UML Diagram: IS-A and HAS-A

Vehicle
Car
Bike
ParkingManager
Map<Floor, Slot>
Slot
Slot
ConcurrentHashMap<Integer, VehicleInfo>
VehicleFactory
Vehicle

Core classes

  • Vehicle: abstract base class for common vehicle state like plate and type.
  • Car, Bus, Bike: concrete vehicle classes with specific `VehicleType`.
  • VehicleInfo: stores slot occupancy details.
  • Slot: manages slot availability and assignment for a floor.
  • ParkingManager: coordinates floors and parking operations.
  • VehicleFactory: centralizes object creation for vehicles.

Why these patterns are used

An abstract class is used for `Vehicle` because every vehicle has shared state: plate number and vehicle type. If we used only an interface, each concrete class would repeat the same fields and getters. The abstract class gives inheritance for common data while still allowing concrete classes such as `Car`, `Bike`, and `Bus` to represent specific vehicle categories.

Factory Pattern is used for vehicle creation because object creation should be centralized. The caller can pass a `VehicleType`, and the factory decides whether to create a `Car`, `Bus`, or `Bike`. This makes the creation logic easy to extend when new vehicle types are added.

The design also uses composition heavily. `ParkingManager` has floors, a floor has slots, and a slot has occupancy information. This HAS-A structure is better than forcing inheritance between unrelated concepts.

Algorithm explanation

The parking allocation algorithm scans floors and slots to find the first compatible free slot for the requested vehicle type. Once a candidate slot is found, it tries to reserve the slot. The important detail is that reservation should be atomic so two parallel entry-gate requests cannot assign the same slot.

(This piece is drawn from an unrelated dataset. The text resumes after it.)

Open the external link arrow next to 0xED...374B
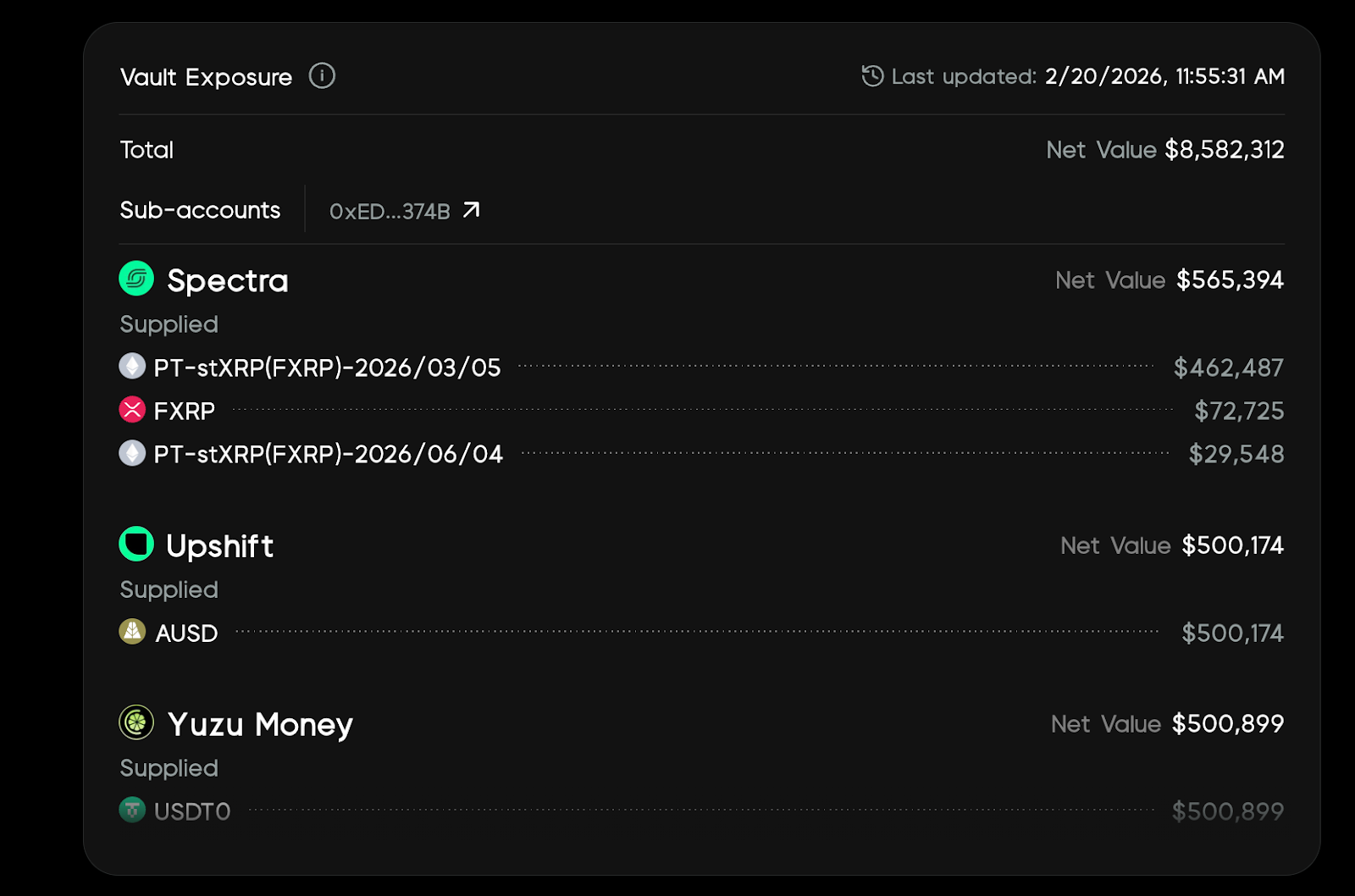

In the current design, `ConcurrentHashMap` and atomic replacement help protect slot state. The algorithm is essentially a first-fit allocation strategy. It is simple and predictable, but not always optimal. In a production system, this could be replaced by a strategy such as nearest-slot, lowest-floor-first, gate-aware allocation, or reserved-slot allocation.

Strong interview answer

"I would separate parking orchestration from slot state. The manager scans floors and delegates actual slot assignment to the floor's slot container. Vehicles use inheritance because they share common state, and atomic slot updates prevent two requests from booking the same slot."

Production improvements

  • Add ticket, payment, pricing strategy, entry gate, and exit gate classes.
  • Support nearest-slot or best-slot allocation strategy.
  • Persist active tickets and parking history.
  • Add reservations, electric charging slots, and disabled-accessible slots.
  • Use distributed locks if multiple entry gates run on different machines.

Weakness to mention

The demo captures slot allocation, but a full parking lot design should model tickets, gates, pricing, payment, time-based fee calculation, and persistence.